Auch in diesem Jahr fördert das Bundesministerium für Familie, Senioren, Frauen und Jugend die im Juli anstehende Fahrt der Jugendlichen aus Deutschland nach Ghana. Bei einem gemeinsamen Frühstück gab es für Groß und Klein neben den Programmpunkten mit Trommelmusik und afrikanischer Märchenstunde auch noch Wissenswertes rund um „PAUL“ und andere Projekte in Sirigu zu erfahren.

Beim dazugehörigen Quiz hatte der eine oder andere junge Teilnehmer Aussicht auf einen kleinen Preis, wenn er sich zuvor mit Hilfe der Eltern über den „Portable Aqua Unit for Lifesaving“ informierte. Dieses Gerät trägt seit Neuestem zu einer besseren Versorgung mit sauberem Trinkwasser in Sirigu bei.
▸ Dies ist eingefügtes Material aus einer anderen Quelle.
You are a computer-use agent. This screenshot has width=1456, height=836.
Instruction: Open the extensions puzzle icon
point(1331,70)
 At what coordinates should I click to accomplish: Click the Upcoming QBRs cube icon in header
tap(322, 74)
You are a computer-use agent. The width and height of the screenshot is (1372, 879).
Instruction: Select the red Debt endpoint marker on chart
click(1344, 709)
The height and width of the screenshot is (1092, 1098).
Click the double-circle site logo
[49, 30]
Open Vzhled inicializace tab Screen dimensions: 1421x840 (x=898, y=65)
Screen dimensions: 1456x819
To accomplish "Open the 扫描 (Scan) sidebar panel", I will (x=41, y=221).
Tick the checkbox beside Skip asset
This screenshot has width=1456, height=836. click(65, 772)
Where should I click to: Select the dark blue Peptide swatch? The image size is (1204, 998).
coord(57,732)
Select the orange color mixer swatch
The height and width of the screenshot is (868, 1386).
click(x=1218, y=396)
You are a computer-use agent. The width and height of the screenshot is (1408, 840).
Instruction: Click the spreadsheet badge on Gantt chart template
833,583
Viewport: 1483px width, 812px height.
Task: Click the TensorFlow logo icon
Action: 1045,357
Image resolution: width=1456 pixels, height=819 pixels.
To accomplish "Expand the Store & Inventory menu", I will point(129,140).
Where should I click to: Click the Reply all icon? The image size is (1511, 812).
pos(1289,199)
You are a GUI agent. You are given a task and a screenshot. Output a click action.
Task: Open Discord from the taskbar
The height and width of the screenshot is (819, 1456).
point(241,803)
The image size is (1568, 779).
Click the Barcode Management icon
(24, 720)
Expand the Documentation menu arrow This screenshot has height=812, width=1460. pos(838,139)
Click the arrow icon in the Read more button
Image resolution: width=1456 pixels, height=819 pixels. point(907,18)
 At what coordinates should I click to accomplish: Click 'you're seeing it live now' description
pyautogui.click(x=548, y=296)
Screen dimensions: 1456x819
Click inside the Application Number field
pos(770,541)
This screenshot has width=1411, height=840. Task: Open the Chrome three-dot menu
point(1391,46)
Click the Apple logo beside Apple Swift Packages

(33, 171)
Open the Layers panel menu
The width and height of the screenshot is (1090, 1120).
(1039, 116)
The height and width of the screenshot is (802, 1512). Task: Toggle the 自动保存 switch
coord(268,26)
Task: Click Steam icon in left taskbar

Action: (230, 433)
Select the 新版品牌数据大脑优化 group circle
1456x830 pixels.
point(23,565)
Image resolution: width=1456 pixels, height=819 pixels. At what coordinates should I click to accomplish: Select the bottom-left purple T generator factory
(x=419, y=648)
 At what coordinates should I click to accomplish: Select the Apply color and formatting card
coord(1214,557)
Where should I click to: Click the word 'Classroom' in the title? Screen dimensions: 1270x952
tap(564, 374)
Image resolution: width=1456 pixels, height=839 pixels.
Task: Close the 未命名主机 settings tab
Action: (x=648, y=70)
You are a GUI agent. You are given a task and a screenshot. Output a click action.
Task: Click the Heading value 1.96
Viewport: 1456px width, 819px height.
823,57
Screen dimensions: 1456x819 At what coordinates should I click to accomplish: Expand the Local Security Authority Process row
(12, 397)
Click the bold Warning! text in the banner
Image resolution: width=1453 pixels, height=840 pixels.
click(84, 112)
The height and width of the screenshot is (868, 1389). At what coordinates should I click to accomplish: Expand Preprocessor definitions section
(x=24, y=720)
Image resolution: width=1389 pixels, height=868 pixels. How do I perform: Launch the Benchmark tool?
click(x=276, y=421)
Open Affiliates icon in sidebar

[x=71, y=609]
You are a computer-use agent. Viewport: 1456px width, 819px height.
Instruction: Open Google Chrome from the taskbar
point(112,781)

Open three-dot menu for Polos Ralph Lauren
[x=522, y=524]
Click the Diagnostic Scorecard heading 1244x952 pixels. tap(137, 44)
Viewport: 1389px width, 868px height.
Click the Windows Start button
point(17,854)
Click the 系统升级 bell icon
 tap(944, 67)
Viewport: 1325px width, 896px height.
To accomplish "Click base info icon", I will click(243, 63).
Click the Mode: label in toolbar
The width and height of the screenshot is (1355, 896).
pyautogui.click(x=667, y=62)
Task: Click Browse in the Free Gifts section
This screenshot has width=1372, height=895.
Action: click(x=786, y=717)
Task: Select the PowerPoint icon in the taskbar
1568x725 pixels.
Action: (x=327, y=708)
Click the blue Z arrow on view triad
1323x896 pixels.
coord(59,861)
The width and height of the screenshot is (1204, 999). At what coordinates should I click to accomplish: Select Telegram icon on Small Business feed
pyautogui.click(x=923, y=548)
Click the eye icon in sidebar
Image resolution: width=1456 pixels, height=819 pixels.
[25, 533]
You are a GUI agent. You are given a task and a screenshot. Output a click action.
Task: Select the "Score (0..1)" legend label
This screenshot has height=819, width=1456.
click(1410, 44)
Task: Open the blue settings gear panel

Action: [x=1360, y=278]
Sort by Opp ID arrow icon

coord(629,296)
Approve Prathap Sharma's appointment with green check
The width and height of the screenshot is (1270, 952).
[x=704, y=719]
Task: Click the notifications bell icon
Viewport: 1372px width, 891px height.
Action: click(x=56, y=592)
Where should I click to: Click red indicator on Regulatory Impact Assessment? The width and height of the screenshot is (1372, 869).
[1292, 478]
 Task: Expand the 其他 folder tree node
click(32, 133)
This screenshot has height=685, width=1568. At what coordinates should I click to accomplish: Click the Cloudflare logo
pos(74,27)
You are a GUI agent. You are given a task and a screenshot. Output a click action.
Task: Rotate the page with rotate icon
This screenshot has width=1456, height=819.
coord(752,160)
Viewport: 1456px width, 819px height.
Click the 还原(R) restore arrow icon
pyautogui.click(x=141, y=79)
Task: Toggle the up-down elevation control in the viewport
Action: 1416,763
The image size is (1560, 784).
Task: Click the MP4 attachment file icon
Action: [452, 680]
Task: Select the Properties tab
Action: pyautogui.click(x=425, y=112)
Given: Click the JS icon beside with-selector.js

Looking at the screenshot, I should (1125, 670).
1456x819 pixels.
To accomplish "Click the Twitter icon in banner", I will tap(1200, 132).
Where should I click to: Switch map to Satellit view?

Auch wenn der Besucherandrang am Sonntag groß war, wünscht sich Marielies Sandmann noch mehr Interaktion zwischen den einzelnen Projektgruppen innerhalb der Gemeinde. „Wir sind im Bistum die einzige Gemeinde, die einen Jugendaustausch mit einem afrikanischen Land aufgebaut hat, der schon so viele Jahre besteht“, erklärte sie.

Die rund 14 Stipendiaten bräuchten auch für die Zukunft lebendige Kontakte und ein stabiles Netzwerk. Nur so ließe sich das nachhaltige Bestehen der Bildungsförderung in Sirigu fortsetzen.